DUBLIN - Ireland and China have developed a strong relationship with plenty of success stories at the people-to-people level, Irish Ambassador to China Eoin O’Leary said on Friday. Speaking at a seminar organized by Asia Matters, an Irish think tank, O’Leary hailed bilateral ties over the last 40 years and said country-to-country links can only be built on the basis of strong people-to-people links and close local ties.

Chinese Ambassador to Ireland Yue Xiaoyong, who also attended the seminar, said he has visited 22 counties of Ireland ever since he became ambassador to the country, during which many local government officials have expressed their interest in forming partnerships with China.

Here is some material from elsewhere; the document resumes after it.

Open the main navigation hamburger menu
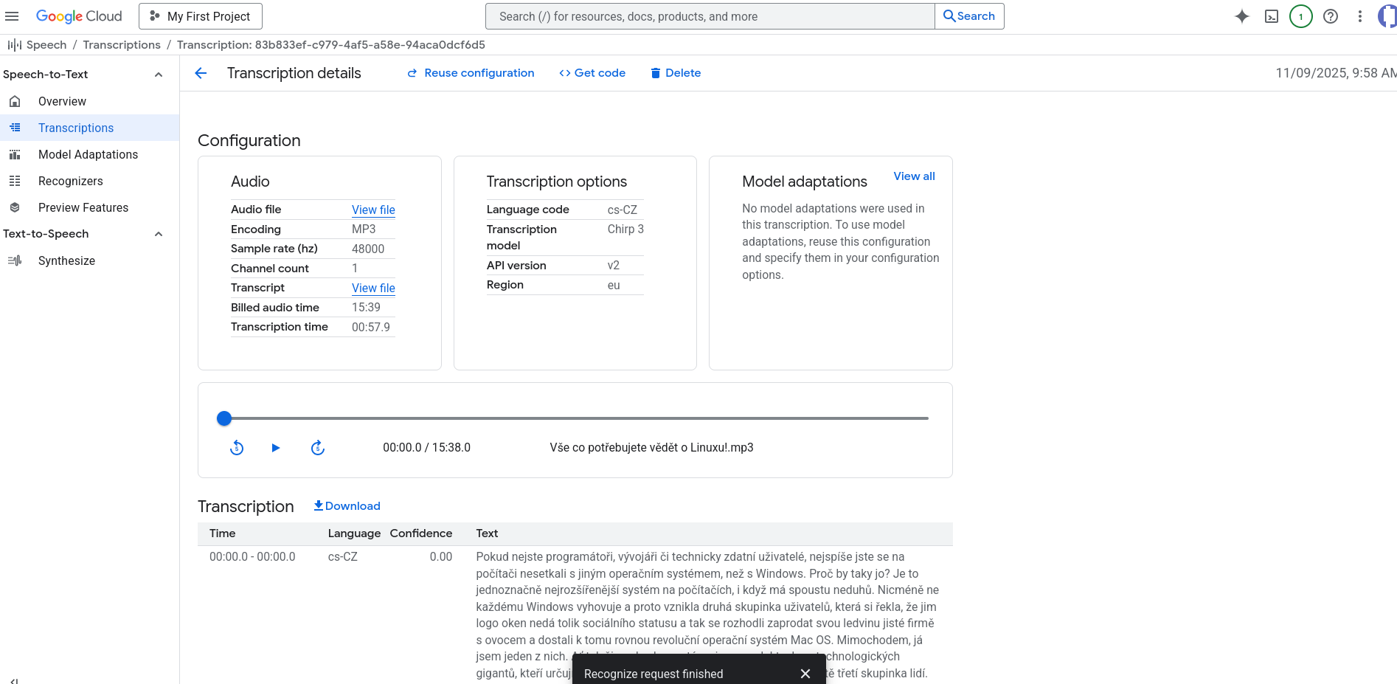 (x=12, y=16)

Noting the important role of local governments in promoting bilateral ties, Yue said seven pairs of Chinese and Irish provinces and cities have formed sister relationships since 2015.

Alan Dukes, chairman of Asia Matters and former Irish minister for finance, said China is the world’s second largest economy and its regions and cities can offer tremendous business opportunities to Ireland.

He said there has been an increasing interest by Irish local authorities in seeking a strategic economic partnership with China particularly when Ireland faces the imminent withdrawal of Britain from the European Union.

Over 50 people including officials at the central and local levels, senior diplomats, business leaders, experts and scholars attended the seminar, with topics focused on the importance of forming a partnership with China at the local level, how to form such a partnership and lessons drawn from past experiences.